A Confession
Does anyone blog anymore? That’s the first question that comes to mind as I warily begin this venture. With the deluge of media that one receives in a day—video streams, podcast, email, news alerts, likes, and tags—who actually spends time reading an online blog? I don’t. Honestly, I don’t. Why read something so informal—a mere amateur’s rambling on their latest dislikes and “informed” opinions—when there is a whole deluge of professional material out their to be read. So, I skip blogs. Thus, I feel that I am committing a form of treachery by venturing out into this medium that I slightly despise (even now I hear some of my friends hissing, “Et tu, Stephen).
In what way can I justify adding yet another voice to the cacophony of the world wide web? Simple answer: I cannot. Longer answer: I really don’t have any justifications.

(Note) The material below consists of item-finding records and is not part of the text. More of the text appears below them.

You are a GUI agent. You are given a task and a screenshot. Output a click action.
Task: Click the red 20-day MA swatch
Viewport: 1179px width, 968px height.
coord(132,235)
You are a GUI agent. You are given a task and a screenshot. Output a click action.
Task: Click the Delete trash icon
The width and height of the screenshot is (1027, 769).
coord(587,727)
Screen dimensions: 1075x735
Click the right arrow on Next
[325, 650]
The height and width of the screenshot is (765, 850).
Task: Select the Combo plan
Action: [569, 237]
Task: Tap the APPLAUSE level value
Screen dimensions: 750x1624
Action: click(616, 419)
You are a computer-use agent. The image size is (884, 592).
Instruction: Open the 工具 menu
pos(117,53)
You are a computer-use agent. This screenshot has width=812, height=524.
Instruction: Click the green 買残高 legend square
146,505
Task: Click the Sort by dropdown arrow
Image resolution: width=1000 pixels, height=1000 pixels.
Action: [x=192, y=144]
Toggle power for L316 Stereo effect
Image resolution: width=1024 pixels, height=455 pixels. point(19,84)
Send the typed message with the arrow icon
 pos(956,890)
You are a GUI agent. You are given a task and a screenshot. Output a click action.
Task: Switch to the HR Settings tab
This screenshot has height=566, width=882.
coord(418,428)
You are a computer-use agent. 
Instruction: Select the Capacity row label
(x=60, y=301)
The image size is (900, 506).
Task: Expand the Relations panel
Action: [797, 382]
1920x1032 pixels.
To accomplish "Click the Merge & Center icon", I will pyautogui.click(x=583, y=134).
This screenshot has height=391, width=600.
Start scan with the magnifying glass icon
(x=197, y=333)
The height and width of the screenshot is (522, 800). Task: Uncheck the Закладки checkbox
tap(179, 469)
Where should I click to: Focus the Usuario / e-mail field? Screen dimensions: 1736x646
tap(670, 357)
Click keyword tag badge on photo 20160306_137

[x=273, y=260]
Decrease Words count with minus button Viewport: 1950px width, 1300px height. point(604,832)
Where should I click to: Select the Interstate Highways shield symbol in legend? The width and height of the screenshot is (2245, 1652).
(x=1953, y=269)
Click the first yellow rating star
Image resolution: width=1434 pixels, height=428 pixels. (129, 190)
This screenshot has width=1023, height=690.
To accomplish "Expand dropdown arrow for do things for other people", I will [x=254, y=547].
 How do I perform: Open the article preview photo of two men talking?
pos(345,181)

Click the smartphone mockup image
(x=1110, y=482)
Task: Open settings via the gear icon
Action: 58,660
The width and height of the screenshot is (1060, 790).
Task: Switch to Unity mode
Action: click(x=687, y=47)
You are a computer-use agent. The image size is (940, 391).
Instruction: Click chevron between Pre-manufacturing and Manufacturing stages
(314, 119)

I don’t believe I have “something good” to say, but I do believe I have “something” to say. And one out of two isn’t bad.
If you have made it this far, it means that you have walked through the preamble and are justifiably thinking, “Wow, that was a waste of 2 minutes.” But it gets better (worse?). Now is the point where I tell you what I will talk about and you become even more disappointed. Myself.

I love that word “confession.” For a variety of reasons it strikes me as beautiful. Not just the sound of it, which starts strong with that voiceless velar plosive (shout out to the linguists, and that’s a hard “K” sound for the rest of us) and ends softly. But the meaning of the word is also beautiful and deep. The Oxford English Dictionary defines it as “A formal statement admitting that one is guilty of a crime.” Subsumed under that definition are others. “An acknowledgement that one has done something about which one is ashamed or embarrassed” or “A formal admission of one's sins with repentance and desire of absolution, especially privately to a priest as a religious duty.“ Those may seem a little stuffy, but isn’t our curiosity piqued? We love hearing the embarrassing gossipy details about people’s lives. The foibles and the pitfalls attract us to the nightly news every evening.
But “confession” means more than just lurid details of our life. The Oxford English Dictionary goes on to tell us that it also means “A statement setting out essential religious doctrine.” And subsumed under that, “The religious body or Church sharing a confession of faith” and “A statement of one's principles.” Pretty amazing that a word can both mean the gritty embarrassing details of my life and also the holy principles of my religious faith. Yet, it seems pretty congruent with the gospel as I understand it: “We’re far worse than we ever imagined” that’s the gritty part; “and far more loved than we could ever dream” that’s the holy religious principle part.

I don’t at all intend to say that this blog is of the same caliber as Augustine’s spiritual classic, but these are my confessions. A place for me to admit those embarrassing foibles of life—there have been many—and a place to view them through the lens of my religious principles—that is, the gospel. Along the way, I feel like I’m in good company. If Saint Augustine can acknowledge in his book his sexual hedonism and that still be read (and snickered over) two-millennia later, then I can bear some of my soul for those who stumble upon here. The goal: for me to share my life and what I have learned (wisdom?), and to hopefully learn from you. Will it be “something good,” I don’t know. But it will be “something.” And one out of two isn’t so bad.